BEGIN
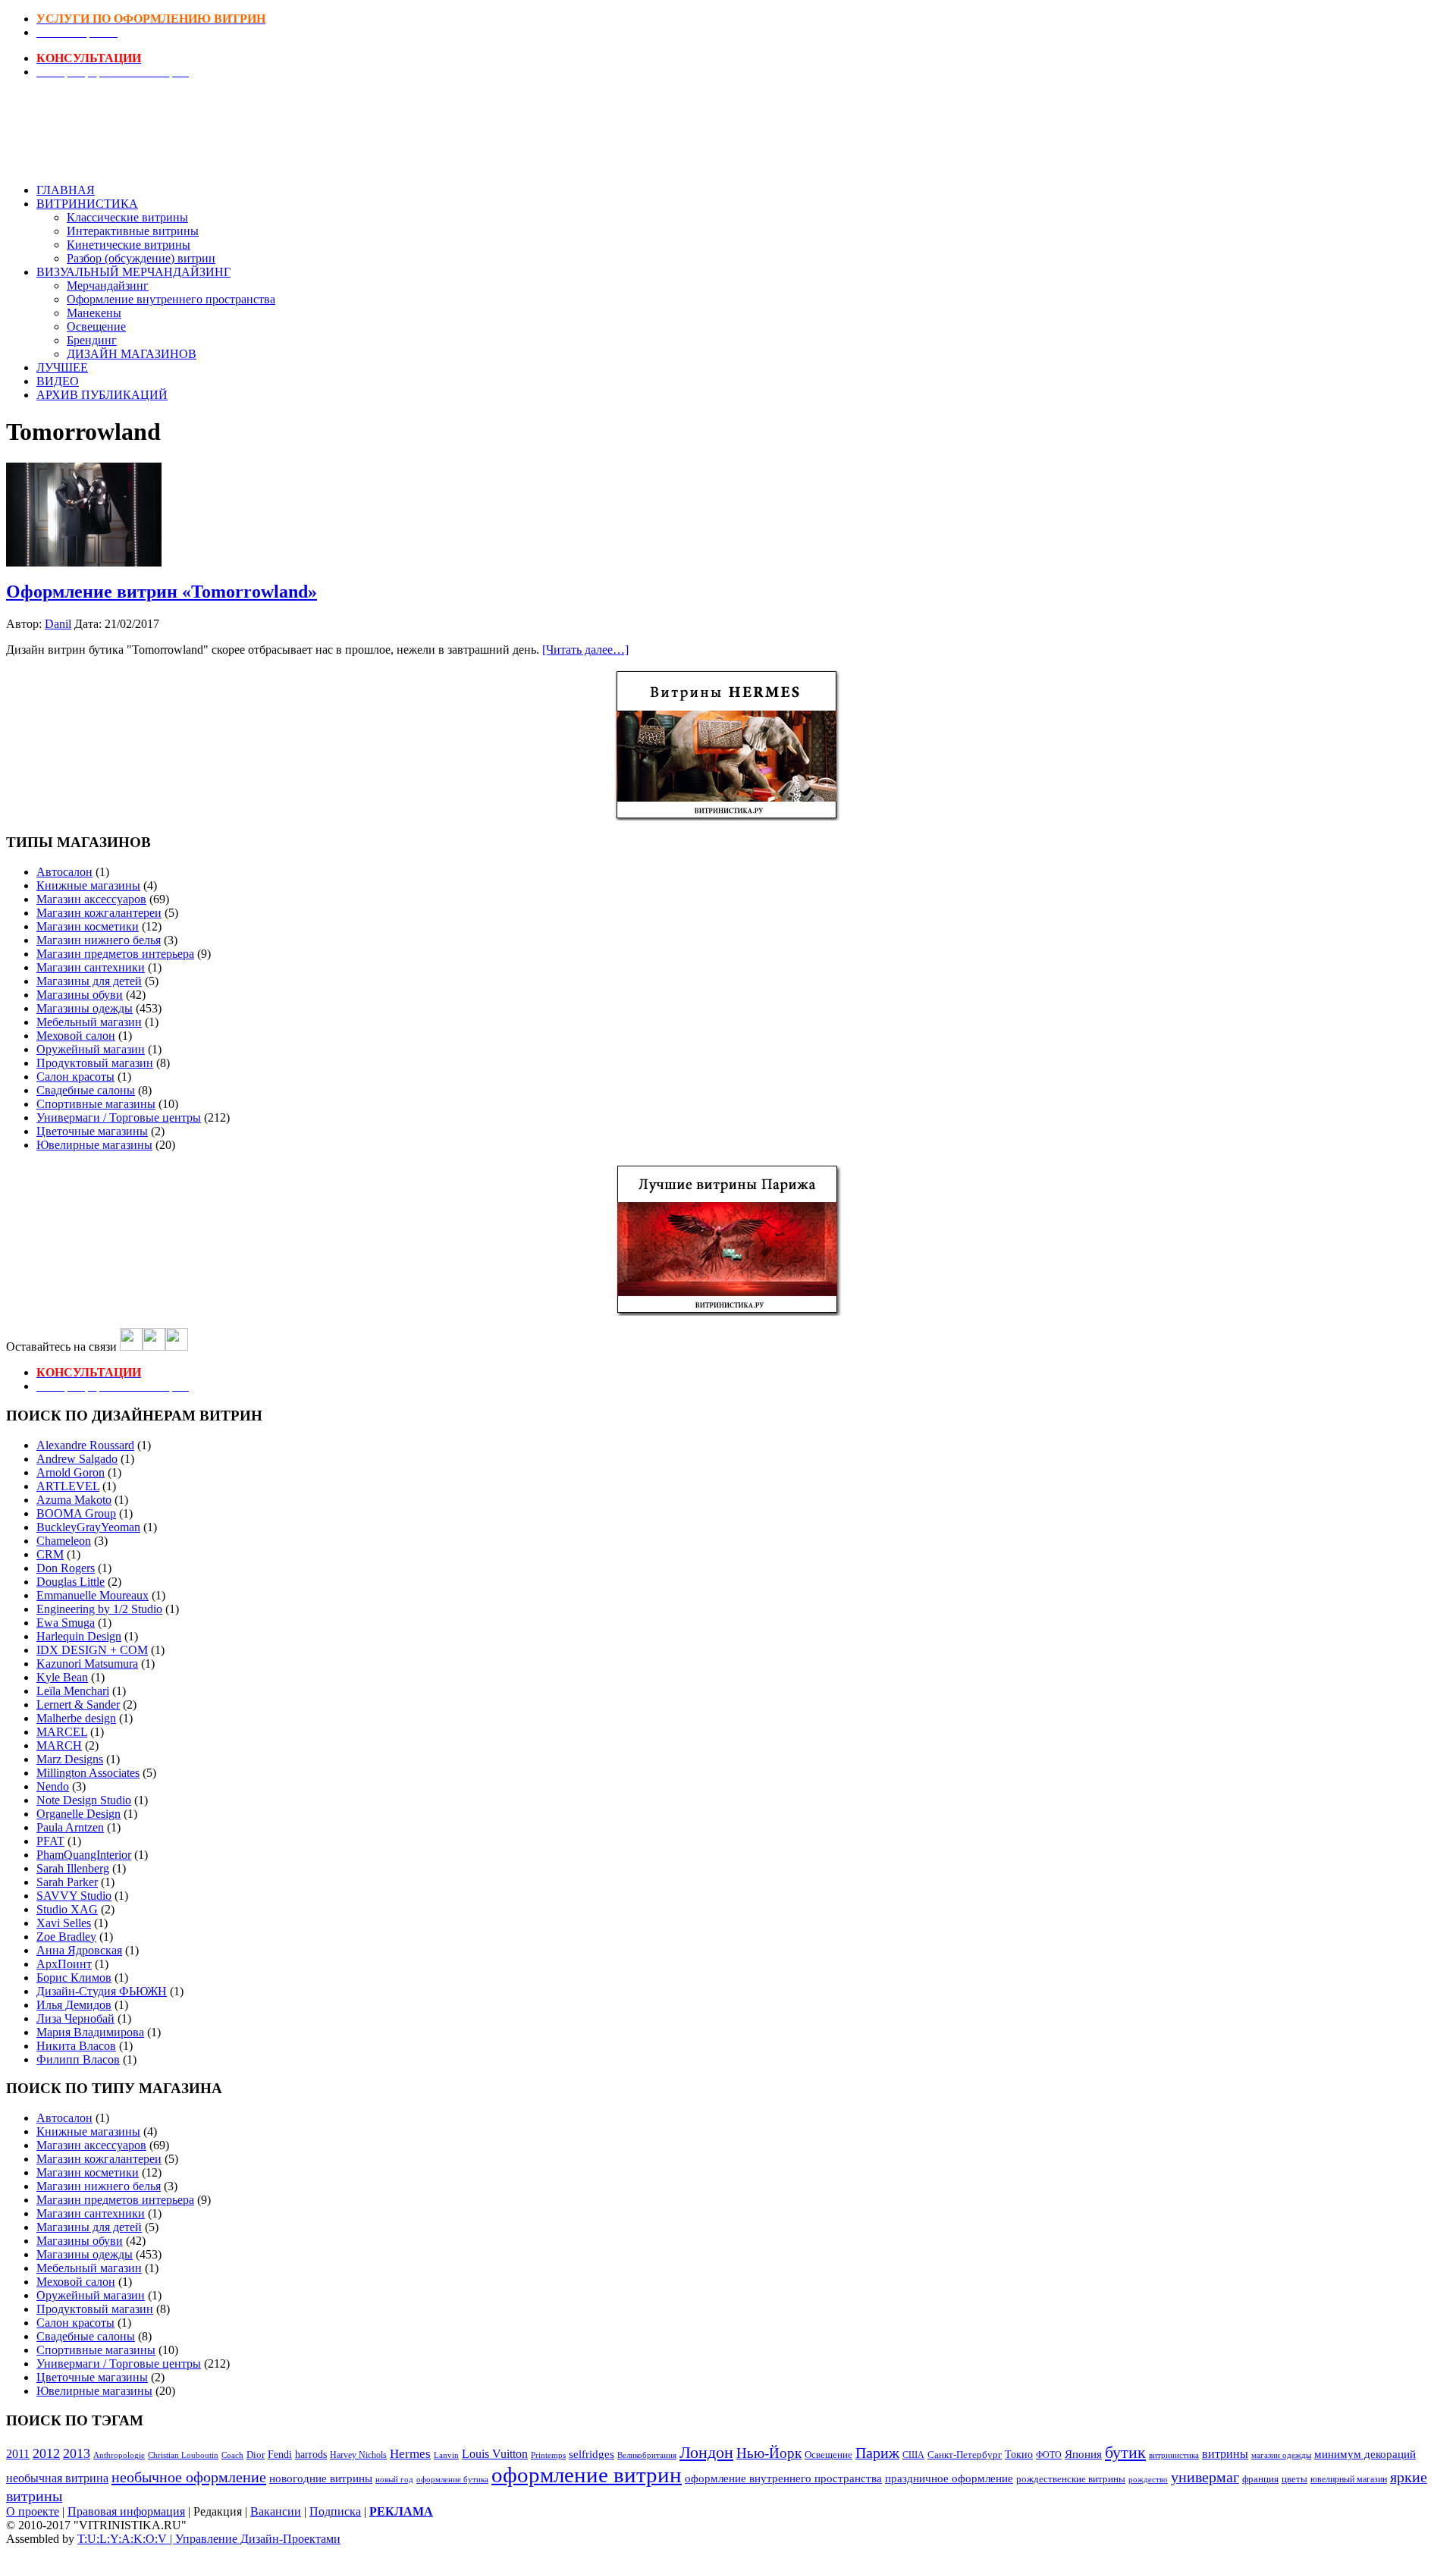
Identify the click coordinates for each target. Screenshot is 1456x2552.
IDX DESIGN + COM (92, 1649)
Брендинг (92, 340)
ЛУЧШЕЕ (62, 367)
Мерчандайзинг (108, 285)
END
## Instructions for the task
Copy the whole of the material above exactly, and exclude every picture.

## Response
Identify the click coordinates for each target. Screenshot is 1456x2552.
IDX DESIGN + COM (92, 1649)
Брендинг (92, 340)
ЛУЧШЕЕ (62, 367)
Мерчандайзинг (108, 285)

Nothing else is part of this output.